恩田陸さんは特別好きな作家さんの一人ですが、
先日読んだ本のあとがきがたまらなく素敵だったので、まだ時折そのことをふいに考える。

こういうのを「余韻」と呼ぶのだろう。

タイトルは「七月に流れる花」と「八月は冷たい城」。
図書館のティーンズコーナーをうろうろしていて見つけた2冊。
表紙は大好きな酒井駒子さん。

かつて子どもだったあなたと少年少女のためのミステリーランド。

講談社から出ているシリーズもので、ミステリーでかつ児童文学を大人もつい手に取りたくなるような素敵な作者が書き下ろしているようだった。

北村薫、小野不由美、森博嗣、はやみねかおる、島田荘司、綾辻行人、田中芳樹などなど。

ああと思わず息をついてしまうような、そんな豪華なラインナップ。

早速2冊を読み進め、児童文学でさすがの恩田陸。ページをどんどんめくりたくなり、あっという間に2冊読んでしまった。

内容についてはあえてここには書かない。
ただ1冊目は少女目線の物語、2冊目は少年目線の物語だったことは触れておく。

少女目線の物語を読み終えたあとがきの始まりの一文はこうだ。

人は誰でも、心の中に女の子の部分と男の子の部分を持っています。

そして、恩田陸の幼少期の読書体験がほんの少し、さらりと書かれてある。

「秘密の花園」や「若草物語」、「赤毛のアン」
の魅力的な女の子たちの出会い。

ふふふ、と思わず私はにやけてしまった。
恩田陸は、アンのことをおしゃべりで鬱陶しかったと書き、私はアンが好きだったから。

まるで共通の小さなころのお友達の話のようだった。

2冊目の男の子目線の物語を読み、あとがきを開く。

予想通り、1文目は同じで、その後にまた恩田陸の読書体験がさらり。

そうもちろん次は男の子の部分の思い出について。

「少年探偵団」や「シャーロック・ホームズ」など。

残念なことに、私はミステリーが好きではなかったから共感は出来なかったけど、幼い頃の恩田陸のわくわくの感覚が伝わってきた。

そんな風に女の子の部分と男の子の部分を考えた時に、私は圧倒的に女の子の部分の方が多かったように思った。
むしろ、私には男の子の部分があったのだろうか?

「赤毛のアン」や「若草物語」を読み、
その後少し成長して
「風と共に去りぬ」「嵐が丘」へ移行していった私。

もちろん、海外文学だけじゃなくて、何よりも私の女の子の部分は「りぼん」「なかよし」で形成されたように思う。
「神風怪盗ジャンヌ」「カードキャプターさくら」などなど。

荻原規子や森絵都が大好きで、その後江國香織や川上未映子、西加奈子へと変わっていった。

少女文学、漫画の甘ったるさと憂鬱さとませた感じとときめきと。
そういう感覚を生き生きと思い出す。

いや、でも私は田舎の子だったから、たくさんお山に秘密基地を作ったし、川でいかだも作ったな。
たけのここっそり掘って怒られたり、友達の庭の木に登って落ちたこともあった。

ああ、あれは私の男の子の部分だったんだな。

女の子の部分と男の子の部分を、子どもはみんな持っている。

でも、成長した私達も変わってないのかもしれない。
女らしく生きる人、女の性に惹かれつつも、どこか遠くにふらっと行きたい私の放浪癖。

ちらっと、見えるその両方の面に私達は惹かれたり、持て余したりしながら生きてるのだな。

» **収集データ**
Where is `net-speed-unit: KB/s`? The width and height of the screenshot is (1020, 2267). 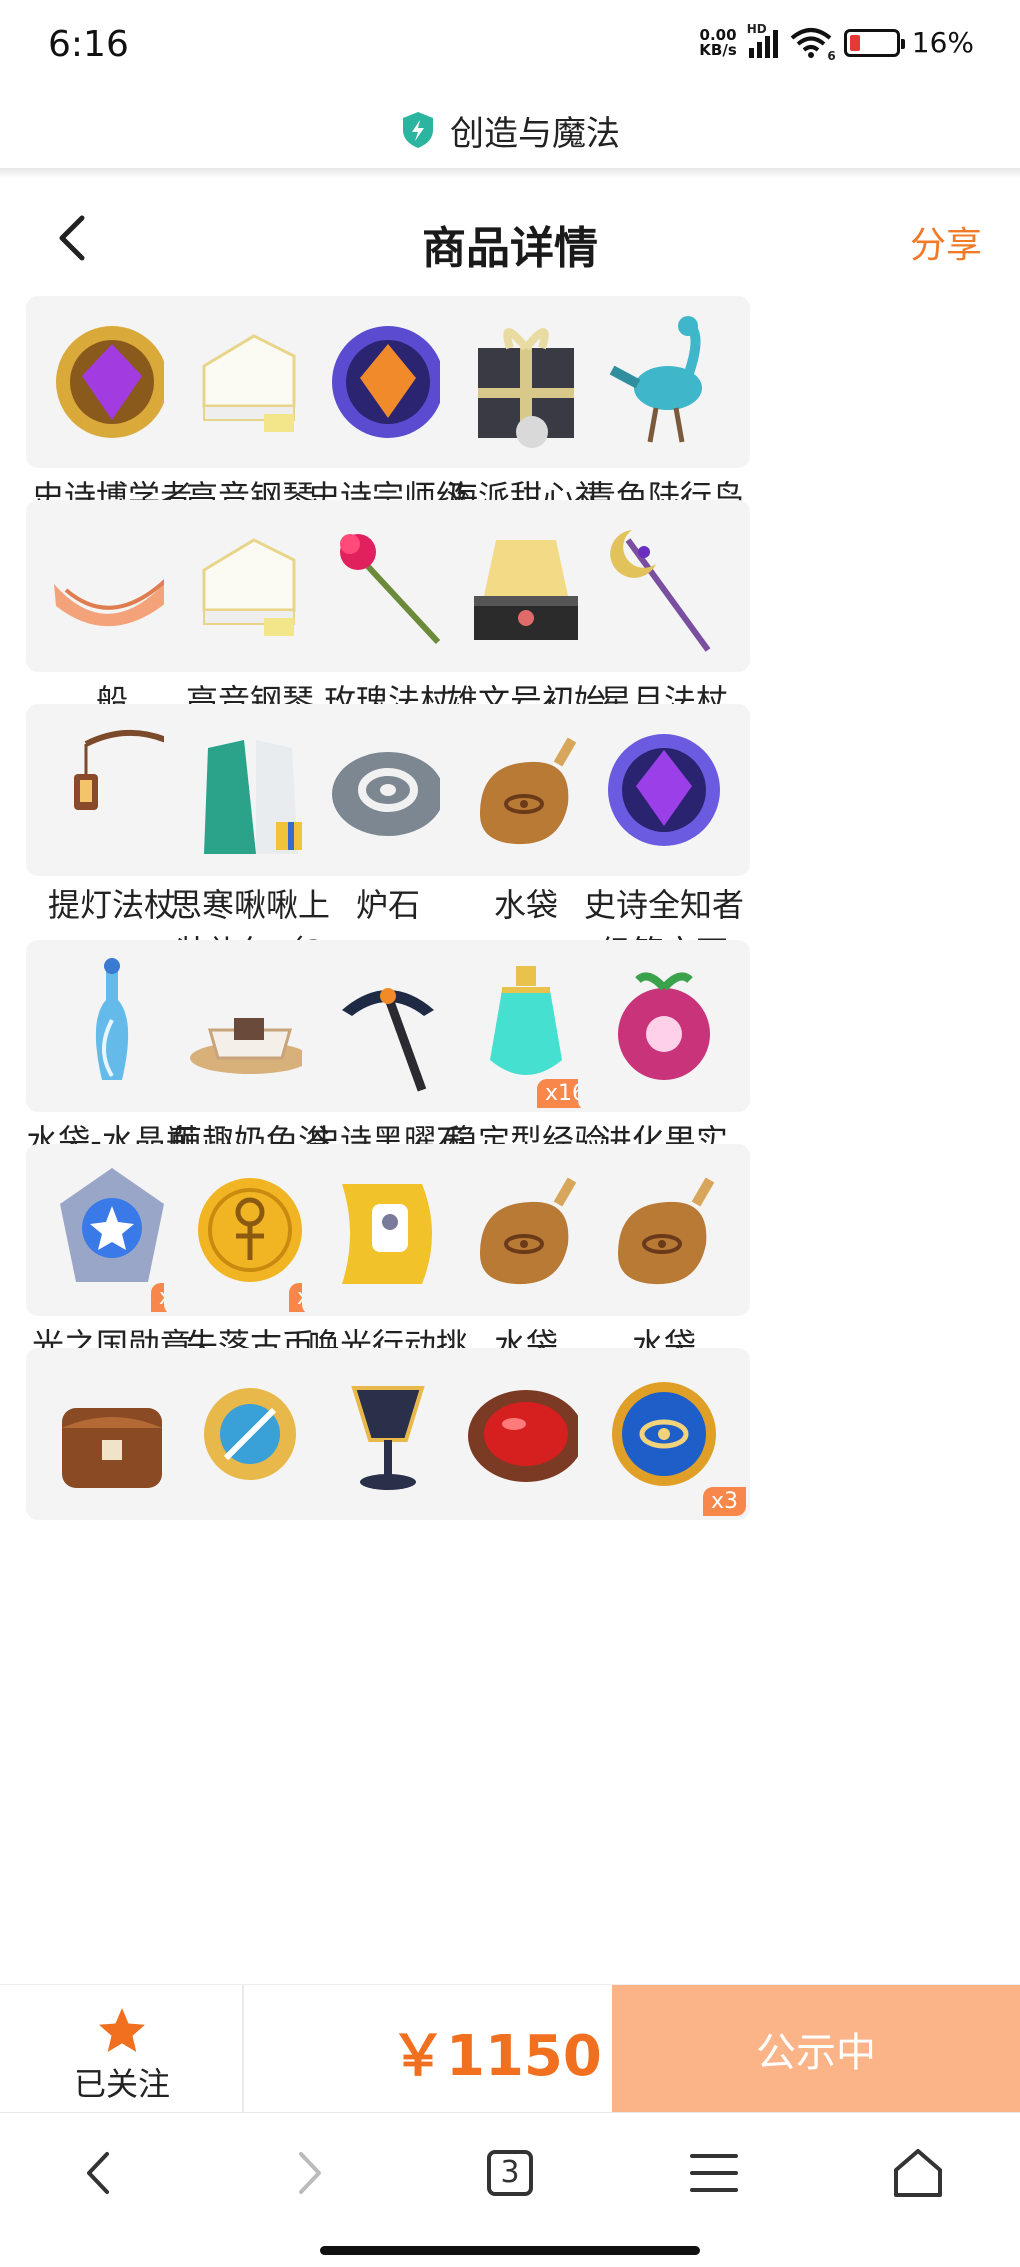 net-speed-unit: KB/s is located at coordinates (718, 50).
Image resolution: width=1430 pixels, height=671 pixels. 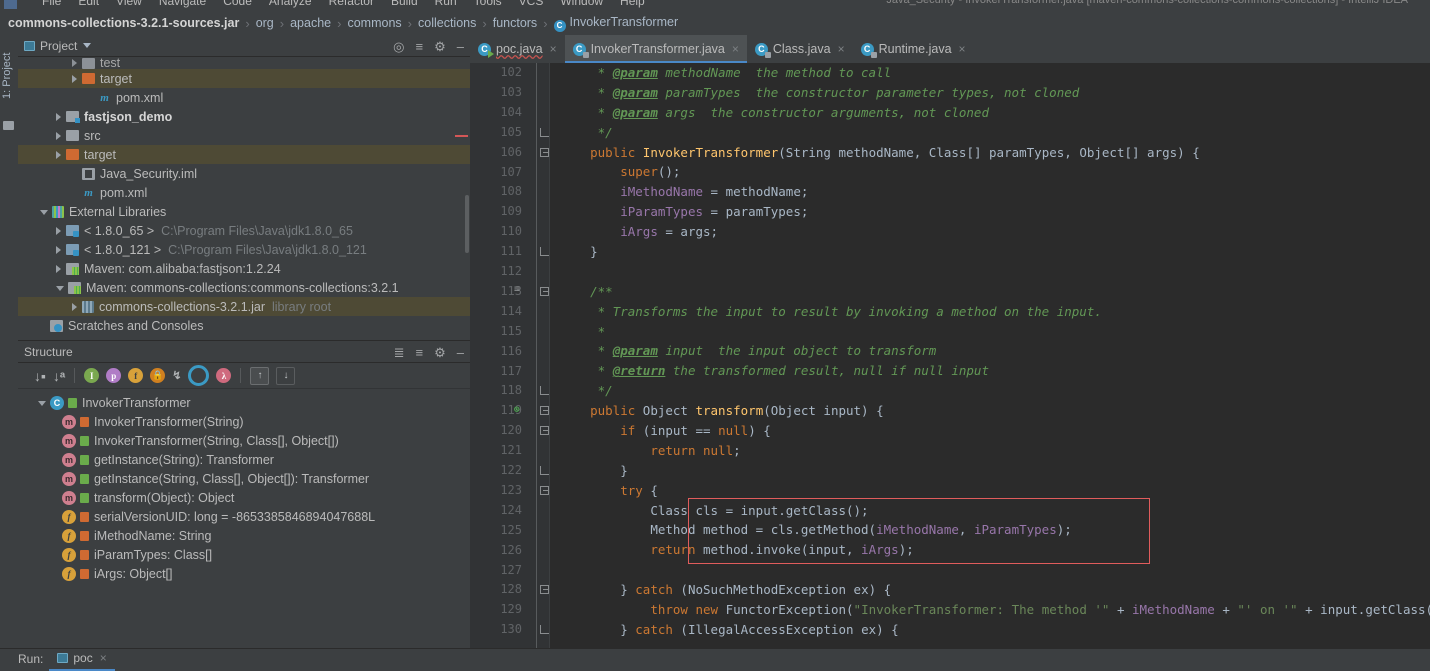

» **作業指示**
提示文のうち、「荻原規子や森絵都が大好きで、」で始まり「ああ、あれは私の男の子の部分だったんだな。」で終わる部分を、一字一句違えずに書き写しなさい。

» **本問の解答**
荻原規子や森絵都が大好きで、その後江國香織や川上未映子、西加奈子へと変わっていった。

少女文学、漫画の甘ったるさと憂鬱さとませた感じとときめきと。
そういう感覚を生き生きと思い出す。

いや、でも私は田舎の子だったから、たくさんお山に秘密基地を作ったし、川でいかだも作ったな。
たけのここっそり掘って怒られたり、友達の庭の木に登って落ちたこともあった。

ああ、あれは私の男の子の部分だったんだな。